Using a broad descriptor for your who doesn’t provide an opportunity to engage a stranger at a deeper level, because they can’t determine the real you.

Showing the inner who of your business can only be achieved by telling me your ‘what and why’.

In theory, ‘what’ should be comparatively simple.

But many businesses do a number of different things. The art and science is deciding on the one thing that best represents your offer.

Your ‘why’ is a trickier beast.

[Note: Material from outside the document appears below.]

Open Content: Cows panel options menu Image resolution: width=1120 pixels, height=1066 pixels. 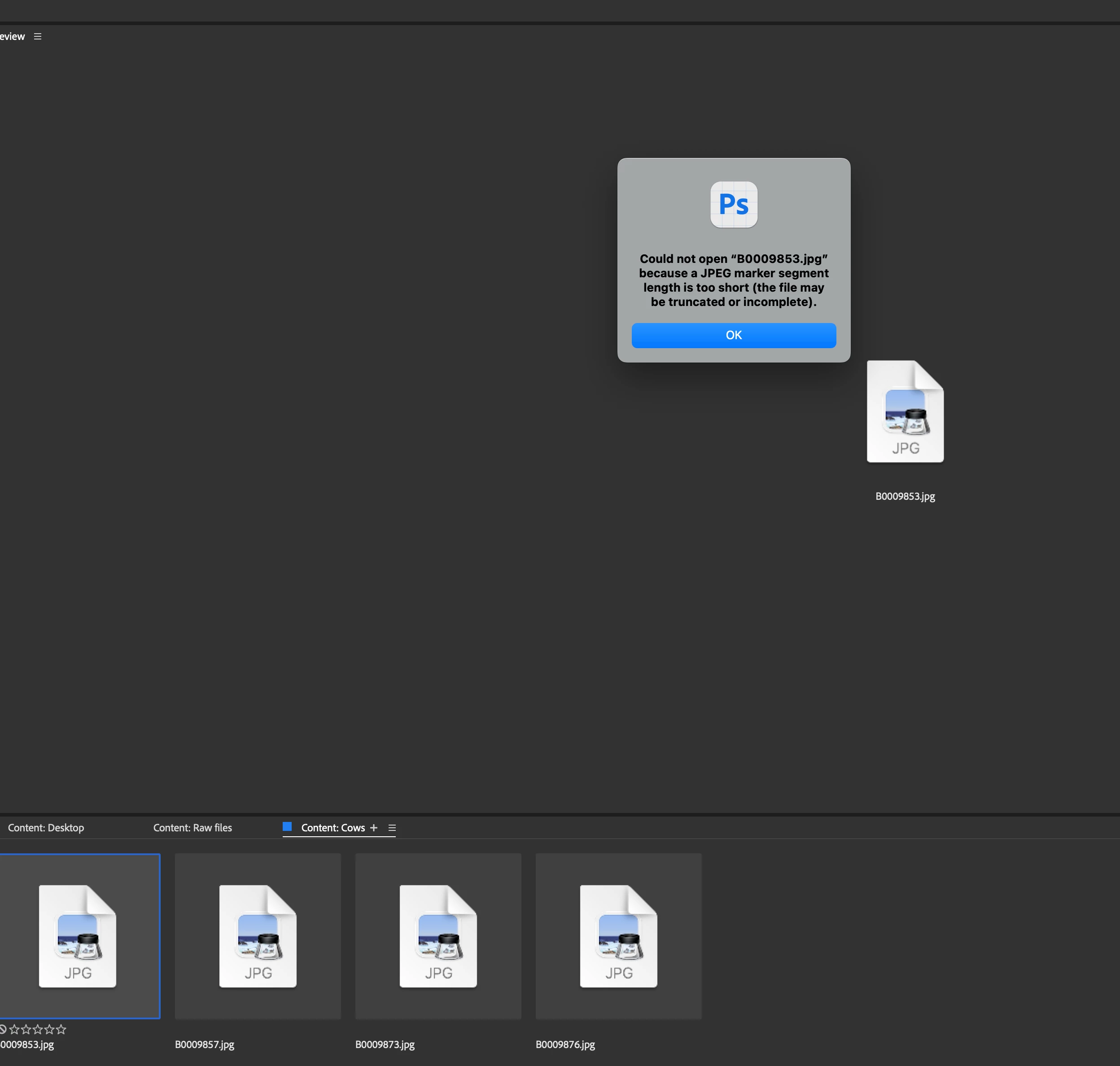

It needs to be a an eyebrow raising reason for a customer to be intrigued enough to want to know more.

It takes some self-reflection, time, and perhaps a neutral outsider to mold your ‘what and why’ that resonates – both externally for, and just as importantly, internally in a business.

Get it right though, and nobody has any doubt about who you are.

Restricting yourself to 10 words, tell me about your business.

Have you described why someone should be interested in your product or service?

Have you given me a what and a why?

Is part of the heart and soul of who you are evident along with your value proposition?

Does what you say sound fresh, because you’ve used familiar (though not overused) terms in a novel way?

If you’ve pulled this off by yourself, you’re magic.

However most of us, myself included, struggle mightily to unearth our own business story.

By ourself, we can’t sort the wood from the trees, spot the gem in the dross, narrow down to the one central truth of what I call your MIllion Dollar Message.

An outsider is (essentially) the only way to bring objectivity to revealing the essence of your first, most important story.

Writing 10,000 words is easy. Refining your story down to 10 words is arduous.

But get it right, and you’ve faceted the diamond of your story crown.